Cloning and Expressing of Cellulase Gene(cbh2) from Thermophilic Fungi Chaetomium thermophilum CT2

嗜热毛壳菌Chaetomium thermophilumCT2是一种土壤腐生菌,可产生具有重要工业生产价值的纤维素酶类。RACEPCR获得嗜热毛壳菌纤维二糖水解酶Ⅱ(CBHⅡ)的编码基因(cbh2)。DNA序列分析表明cbh2的开放阅读框由1428个碱基组成,编码476个氨基酸。推断的氨基酸序列包含一个典型真菌纤维素酶的糖结合域(CBD)、催化域(CD)以及二者之间富含脯氨酸和羟基氨基酸的连接桥。根据氨基酸序列推算该酶分子量为53kD,属于糖苷水解酶第六家族,具有该家族催化保守区的典型特征。PCR扩增cbh2的成熟蛋白编码基因,利用基因重组的方法构建可在毕赤酵母分泌表达系统中表达纤维二糖水解酶蛋白的重组表达载体,并转化毕赤酵母得到重组子。在毕赤酵母醇氧化酶AOX1基因启动子的作用下,重组蛋白得到高效表达,小规模发酵量达1.2mgmL。经硫酸铵沉淀、DEAE-Sepharose Fastflow阴离子层析等步骤纯化了该重组表达蛋白。SDSPAGE得到重组蛋白分子量为67kD,与从嗜热毛壳菌中纯化的该酶分子量一致。该重组纤维二糖水解酶作用的最适合温度50℃,最适pH4.0,在70℃的半衰期为30min,具有较好的热稳定性。

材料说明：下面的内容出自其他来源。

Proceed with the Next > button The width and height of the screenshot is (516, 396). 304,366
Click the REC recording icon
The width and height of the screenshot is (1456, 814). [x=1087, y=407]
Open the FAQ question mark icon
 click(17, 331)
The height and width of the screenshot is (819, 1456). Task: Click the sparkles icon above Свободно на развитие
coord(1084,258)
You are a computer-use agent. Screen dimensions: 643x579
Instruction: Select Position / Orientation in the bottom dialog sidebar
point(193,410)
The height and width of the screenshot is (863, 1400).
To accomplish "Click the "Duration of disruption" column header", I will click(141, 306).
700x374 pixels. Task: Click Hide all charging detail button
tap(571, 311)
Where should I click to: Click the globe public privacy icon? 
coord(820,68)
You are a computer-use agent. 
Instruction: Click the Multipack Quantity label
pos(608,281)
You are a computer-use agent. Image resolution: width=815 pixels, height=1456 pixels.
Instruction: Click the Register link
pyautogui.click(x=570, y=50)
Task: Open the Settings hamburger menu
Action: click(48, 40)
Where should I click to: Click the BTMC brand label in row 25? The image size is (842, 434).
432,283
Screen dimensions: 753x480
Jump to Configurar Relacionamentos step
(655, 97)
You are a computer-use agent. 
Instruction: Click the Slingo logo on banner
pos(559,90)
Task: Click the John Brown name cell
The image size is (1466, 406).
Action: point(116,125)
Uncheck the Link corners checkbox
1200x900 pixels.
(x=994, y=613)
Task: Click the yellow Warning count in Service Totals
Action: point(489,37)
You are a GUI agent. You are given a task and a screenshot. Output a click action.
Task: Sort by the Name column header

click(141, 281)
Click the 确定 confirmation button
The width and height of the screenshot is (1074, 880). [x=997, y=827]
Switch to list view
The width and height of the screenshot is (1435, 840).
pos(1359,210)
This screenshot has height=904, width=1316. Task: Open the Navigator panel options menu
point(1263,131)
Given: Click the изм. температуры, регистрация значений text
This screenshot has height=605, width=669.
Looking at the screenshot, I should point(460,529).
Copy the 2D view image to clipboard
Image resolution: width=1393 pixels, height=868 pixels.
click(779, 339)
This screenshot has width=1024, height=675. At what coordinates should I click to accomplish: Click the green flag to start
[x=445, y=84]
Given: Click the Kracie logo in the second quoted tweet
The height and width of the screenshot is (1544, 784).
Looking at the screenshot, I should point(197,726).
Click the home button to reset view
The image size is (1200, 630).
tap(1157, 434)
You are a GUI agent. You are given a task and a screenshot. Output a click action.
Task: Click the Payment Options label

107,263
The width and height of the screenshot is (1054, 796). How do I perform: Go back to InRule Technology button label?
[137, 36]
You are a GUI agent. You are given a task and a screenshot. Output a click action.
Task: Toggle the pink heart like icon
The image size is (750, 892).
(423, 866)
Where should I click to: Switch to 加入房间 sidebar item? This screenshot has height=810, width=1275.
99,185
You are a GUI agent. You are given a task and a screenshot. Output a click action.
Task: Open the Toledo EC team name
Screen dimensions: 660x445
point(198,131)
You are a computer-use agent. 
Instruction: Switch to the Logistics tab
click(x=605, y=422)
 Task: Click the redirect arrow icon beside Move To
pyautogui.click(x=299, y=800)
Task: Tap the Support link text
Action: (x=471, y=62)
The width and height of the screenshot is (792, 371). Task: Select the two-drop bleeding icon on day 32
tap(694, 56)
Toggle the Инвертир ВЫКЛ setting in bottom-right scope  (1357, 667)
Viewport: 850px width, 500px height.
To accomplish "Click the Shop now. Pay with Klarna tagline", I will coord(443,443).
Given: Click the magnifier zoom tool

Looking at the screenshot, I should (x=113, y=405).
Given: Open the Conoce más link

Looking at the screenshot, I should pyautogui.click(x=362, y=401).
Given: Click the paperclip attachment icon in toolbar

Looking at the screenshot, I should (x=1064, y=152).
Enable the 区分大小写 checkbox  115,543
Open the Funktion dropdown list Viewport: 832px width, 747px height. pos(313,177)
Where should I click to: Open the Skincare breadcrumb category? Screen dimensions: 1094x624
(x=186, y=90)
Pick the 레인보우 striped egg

Chaetomium thermophilum CT2 can produce extracellular cellulase with industrial value. We designed two degenerate primers to amplify catalytic domain sequence of cellobiohydrolase Ⅱ （ CBH Ⅱ ）. Full length of cDNA was obtained by rapid amplification of cDNA ends technologies. DNA sequencing revealed that cbh2 has an open reading frame of 1428bp, which encodes a putative polypeptide of 476 amino acids. The deduced amino acid sequence shows that the predicted molecular mass is 53 kD and the cbh2 consists of a fungal-type carbohydrate binding domain （CBD） separated from a catalytic domain by a linker region rich in proline/serine/threonine. PCR product consisting of the entire CBH Ⅱ coding region without its signal sequences was cloned into the yeast secretive plasmid pPIC9K, which was then transformed into Pichia pastoris GS115. Highly efficient production of the cellobiohydrolase Ⅱ was achieved in P. pastoris under the control of the AOX1 promoter, and the expressing level was 1.2 mg/mL by small-scale culturing. The recombinant cellobiohydrolase Ⅱ was purified by using ammonium sulfate fraction, DEAE-Sepharose Fast flow chromatography. A molecular mass of the purified enzyme is 67 kD determined by SDSPAGE and this is similar to the native cellobiohydrolase Ⅱ purified from C. thermophilum CT2. The recombinant enzyme exhibited optimum catalytic activity at pH 4.0 and 50℃ respectively. It was thermostable at 50℃ and retained 50% of its original activity after 30 min at 70℃ . The high level of fully active recombinant cellobiohydrolase Ⅱ got from P. pastoris makes this expression system attractive for fermentor and industrial applications.